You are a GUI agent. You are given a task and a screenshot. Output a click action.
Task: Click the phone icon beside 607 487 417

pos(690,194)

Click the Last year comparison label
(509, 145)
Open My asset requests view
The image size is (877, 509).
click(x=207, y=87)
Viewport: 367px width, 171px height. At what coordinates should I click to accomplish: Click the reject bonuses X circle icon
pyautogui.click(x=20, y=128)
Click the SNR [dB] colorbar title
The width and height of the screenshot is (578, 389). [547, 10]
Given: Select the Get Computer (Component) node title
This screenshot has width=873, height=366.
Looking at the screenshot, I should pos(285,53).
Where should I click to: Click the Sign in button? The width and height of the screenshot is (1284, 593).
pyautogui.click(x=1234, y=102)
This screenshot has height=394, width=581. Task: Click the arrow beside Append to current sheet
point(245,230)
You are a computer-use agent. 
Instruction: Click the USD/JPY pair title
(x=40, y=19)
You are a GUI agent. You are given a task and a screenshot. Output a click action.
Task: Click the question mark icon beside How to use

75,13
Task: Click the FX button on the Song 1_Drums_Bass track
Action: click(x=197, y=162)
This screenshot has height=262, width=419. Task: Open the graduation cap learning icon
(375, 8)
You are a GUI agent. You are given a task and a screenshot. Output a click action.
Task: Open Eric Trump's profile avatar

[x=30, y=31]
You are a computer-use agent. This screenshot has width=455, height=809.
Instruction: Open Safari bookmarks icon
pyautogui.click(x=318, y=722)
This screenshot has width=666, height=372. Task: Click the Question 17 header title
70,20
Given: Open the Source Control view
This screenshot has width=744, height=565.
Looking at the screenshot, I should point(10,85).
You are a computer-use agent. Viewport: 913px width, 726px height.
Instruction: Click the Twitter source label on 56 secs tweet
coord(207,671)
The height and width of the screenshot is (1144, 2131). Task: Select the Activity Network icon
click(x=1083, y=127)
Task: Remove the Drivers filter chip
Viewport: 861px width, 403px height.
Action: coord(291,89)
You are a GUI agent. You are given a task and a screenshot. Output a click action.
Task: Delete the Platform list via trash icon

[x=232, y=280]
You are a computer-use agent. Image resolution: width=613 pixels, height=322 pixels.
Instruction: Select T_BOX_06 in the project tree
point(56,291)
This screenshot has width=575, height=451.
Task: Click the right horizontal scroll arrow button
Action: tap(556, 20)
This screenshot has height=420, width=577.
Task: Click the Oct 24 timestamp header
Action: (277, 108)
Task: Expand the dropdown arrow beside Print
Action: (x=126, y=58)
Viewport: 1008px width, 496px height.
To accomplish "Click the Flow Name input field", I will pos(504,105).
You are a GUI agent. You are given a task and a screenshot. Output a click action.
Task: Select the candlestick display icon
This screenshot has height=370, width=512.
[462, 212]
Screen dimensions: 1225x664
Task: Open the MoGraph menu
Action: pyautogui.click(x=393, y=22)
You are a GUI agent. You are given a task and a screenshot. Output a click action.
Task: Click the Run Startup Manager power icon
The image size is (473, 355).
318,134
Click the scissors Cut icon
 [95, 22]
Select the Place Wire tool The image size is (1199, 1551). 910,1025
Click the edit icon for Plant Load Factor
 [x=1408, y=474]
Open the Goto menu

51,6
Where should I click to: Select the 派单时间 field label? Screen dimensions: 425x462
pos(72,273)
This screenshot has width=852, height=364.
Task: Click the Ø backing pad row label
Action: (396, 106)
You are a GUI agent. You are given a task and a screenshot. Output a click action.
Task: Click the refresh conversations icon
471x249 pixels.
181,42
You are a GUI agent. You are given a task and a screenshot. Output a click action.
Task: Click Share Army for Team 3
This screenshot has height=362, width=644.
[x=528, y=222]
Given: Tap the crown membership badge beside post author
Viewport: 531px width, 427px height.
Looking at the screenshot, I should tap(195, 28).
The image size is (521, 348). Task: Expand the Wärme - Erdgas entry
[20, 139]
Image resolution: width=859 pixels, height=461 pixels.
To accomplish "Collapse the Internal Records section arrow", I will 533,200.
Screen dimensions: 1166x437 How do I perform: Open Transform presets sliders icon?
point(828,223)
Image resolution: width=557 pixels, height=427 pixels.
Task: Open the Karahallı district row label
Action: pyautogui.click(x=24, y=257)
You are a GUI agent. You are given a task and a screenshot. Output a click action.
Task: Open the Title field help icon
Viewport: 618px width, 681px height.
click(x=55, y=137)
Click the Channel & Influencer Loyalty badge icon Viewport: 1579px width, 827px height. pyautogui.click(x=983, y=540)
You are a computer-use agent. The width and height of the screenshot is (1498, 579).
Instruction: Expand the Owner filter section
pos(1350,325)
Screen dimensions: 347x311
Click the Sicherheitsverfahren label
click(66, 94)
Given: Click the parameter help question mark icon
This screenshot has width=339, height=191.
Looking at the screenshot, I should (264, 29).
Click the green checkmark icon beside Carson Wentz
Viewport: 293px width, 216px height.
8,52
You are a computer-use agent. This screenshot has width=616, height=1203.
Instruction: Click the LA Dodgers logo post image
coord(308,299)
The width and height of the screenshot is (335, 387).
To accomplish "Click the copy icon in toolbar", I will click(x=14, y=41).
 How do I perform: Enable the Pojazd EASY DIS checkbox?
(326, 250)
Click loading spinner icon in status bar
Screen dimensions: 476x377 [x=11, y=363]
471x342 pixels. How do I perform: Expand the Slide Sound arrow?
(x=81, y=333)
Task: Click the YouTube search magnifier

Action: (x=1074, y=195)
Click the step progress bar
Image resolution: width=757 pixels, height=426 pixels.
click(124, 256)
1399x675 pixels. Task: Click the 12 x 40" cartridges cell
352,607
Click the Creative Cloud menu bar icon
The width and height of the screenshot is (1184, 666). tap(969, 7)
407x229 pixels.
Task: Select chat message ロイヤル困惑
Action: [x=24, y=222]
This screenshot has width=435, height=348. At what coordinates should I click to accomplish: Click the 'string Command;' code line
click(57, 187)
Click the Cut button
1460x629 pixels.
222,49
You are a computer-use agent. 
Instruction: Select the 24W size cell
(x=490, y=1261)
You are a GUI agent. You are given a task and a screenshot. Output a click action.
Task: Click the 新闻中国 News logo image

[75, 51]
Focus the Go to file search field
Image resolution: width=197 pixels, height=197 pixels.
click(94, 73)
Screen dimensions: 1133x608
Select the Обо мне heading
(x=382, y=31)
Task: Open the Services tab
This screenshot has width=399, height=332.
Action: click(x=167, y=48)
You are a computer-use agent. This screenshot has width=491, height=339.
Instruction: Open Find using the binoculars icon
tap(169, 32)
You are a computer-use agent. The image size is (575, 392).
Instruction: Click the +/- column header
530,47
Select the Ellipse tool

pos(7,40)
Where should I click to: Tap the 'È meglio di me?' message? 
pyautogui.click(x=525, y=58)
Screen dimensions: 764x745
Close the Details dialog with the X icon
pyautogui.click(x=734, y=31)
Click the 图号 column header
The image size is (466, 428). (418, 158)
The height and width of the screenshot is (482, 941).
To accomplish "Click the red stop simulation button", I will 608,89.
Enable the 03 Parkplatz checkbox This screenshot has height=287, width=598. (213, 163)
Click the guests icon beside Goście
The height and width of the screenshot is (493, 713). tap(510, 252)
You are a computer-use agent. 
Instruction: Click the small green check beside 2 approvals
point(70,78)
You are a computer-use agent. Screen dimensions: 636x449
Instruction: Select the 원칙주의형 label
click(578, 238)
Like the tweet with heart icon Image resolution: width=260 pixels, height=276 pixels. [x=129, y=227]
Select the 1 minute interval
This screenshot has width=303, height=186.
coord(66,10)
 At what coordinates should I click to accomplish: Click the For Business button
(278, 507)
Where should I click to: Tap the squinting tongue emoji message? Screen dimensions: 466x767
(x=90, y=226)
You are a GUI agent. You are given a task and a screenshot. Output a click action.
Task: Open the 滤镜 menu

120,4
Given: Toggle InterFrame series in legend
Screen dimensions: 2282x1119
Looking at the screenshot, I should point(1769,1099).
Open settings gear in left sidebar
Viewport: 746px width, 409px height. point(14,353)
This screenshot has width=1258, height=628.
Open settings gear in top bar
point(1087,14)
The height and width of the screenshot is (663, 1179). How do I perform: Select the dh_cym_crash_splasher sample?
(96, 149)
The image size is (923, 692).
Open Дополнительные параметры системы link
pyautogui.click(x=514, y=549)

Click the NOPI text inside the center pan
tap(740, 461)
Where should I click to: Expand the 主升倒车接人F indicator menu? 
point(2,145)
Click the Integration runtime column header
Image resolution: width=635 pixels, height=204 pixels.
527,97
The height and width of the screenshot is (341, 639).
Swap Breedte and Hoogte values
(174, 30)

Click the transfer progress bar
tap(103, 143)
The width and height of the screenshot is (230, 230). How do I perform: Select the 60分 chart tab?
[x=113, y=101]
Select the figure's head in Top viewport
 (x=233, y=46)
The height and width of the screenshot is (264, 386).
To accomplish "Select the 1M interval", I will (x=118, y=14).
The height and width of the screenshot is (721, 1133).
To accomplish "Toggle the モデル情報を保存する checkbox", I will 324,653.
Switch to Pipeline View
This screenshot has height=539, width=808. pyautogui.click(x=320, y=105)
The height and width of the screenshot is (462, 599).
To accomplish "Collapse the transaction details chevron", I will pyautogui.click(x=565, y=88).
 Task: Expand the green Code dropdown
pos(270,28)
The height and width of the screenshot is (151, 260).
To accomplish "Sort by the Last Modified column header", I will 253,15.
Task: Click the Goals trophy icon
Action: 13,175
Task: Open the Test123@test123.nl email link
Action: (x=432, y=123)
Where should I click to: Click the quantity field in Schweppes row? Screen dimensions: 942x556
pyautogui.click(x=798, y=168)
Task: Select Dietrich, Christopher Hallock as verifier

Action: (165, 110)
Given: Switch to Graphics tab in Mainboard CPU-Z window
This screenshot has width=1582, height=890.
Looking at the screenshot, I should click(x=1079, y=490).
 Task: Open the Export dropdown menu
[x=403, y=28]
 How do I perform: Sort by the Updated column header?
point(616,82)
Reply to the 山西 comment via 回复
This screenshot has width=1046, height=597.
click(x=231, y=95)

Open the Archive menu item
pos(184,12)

━━━━━━

Look at the records above. Copy every line where the string "Toggle" occurs.

**Result of the task:**
Given: Toggle InterFrame series in legend
To accomplish "Toggle the モデル情報を保存する checkbox", I will 324,653.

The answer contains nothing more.